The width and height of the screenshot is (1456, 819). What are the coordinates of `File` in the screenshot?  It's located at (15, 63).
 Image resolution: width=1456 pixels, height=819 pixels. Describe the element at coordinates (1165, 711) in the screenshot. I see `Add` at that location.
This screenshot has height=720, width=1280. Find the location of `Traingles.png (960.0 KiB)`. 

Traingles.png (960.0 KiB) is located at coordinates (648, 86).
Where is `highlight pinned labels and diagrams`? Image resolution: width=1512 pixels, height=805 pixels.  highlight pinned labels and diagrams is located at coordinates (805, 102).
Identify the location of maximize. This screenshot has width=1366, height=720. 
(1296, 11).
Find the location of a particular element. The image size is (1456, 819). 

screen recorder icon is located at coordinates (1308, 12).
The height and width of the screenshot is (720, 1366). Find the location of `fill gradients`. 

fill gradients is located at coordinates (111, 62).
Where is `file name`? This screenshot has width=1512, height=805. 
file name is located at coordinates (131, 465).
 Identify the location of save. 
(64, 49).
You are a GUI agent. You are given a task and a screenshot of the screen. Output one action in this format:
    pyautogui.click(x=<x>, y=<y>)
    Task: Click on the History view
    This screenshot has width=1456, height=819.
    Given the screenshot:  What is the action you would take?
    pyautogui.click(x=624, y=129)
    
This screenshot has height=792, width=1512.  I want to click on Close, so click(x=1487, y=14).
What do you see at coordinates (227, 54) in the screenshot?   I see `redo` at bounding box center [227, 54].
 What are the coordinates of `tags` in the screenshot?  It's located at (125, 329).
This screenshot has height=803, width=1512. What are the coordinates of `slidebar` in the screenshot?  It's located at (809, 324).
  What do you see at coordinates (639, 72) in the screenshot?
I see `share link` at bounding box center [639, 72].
══════════════════════════════
— WORK TO COMPLETE —
Transcribe the listing above word for word, keeping every line as it appears.

— TASK ANSWER —
The width and height of the screenshot is (1456, 819). What are the coordinates of `File` in the screenshot?  It's located at (15, 63).
 Image resolution: width=1456 pixels, height=819 pixels. Describe the element at coordinates (1165, 711) in the screenshot. I see `Add` at that location.
This screenshot has height=720, width=1280. Find the location of `Traingles.png (960.0 KiB)`. 

Traingles.png (960.0 KiB) is located at coordinates (648, 86).
Where is `highlight pinned labels and diagrams`? Image resolution: width=1512 pixels, height=805 pixels.  highlight pinned labels and diagrams is located at coordinates (805, 102).
Identify the location of maximize. This screenshot has width=1366, height=720. 
(1296, 11).
Find the location of a particular element. The image size is (1456, 819). 

screen recorder icon is located at coordinates (1308, 12).
The height and width of the screenshot is (720, 1366). Find the location of `fill gradients`. 

fill gradients is located at coordinates (111, 62).
Where is `file name`? This screenshot has width=1512, height=805. 
file name is located at coordinates (131, 465).
 Identify the location of save. 
(64, 49).
You are a GUI agent. You are given a task and a screenshot of the screen. Output one action in this format:
    pyautogui.click(x=<x>, y=<y>)
    Task: Click on the History view
    This screenshot has width=1456, height=819.
    Given the screenshot:  What is the action you would take?
    pyautogui.click(x=624, y=129)
    
This screenshot has height=792, width=1512.  I want to click on Close, so click(x=1487, y=14).
What do you see at coordinates (227, 54) in the screenshot?   I see `redo` at bounding box center [227, 54].
 What are the coordinates of `tags` in the screenshot?  It's located at (125, 329).
This screenshot has height=803, width=1512. What are the coordinates of `slidebar` in the screenshot?  It's located at (809, 324).
  What do you see at coordinates (639, 72) in the screenshot?
I see `share link` at bounding box center [639, 72].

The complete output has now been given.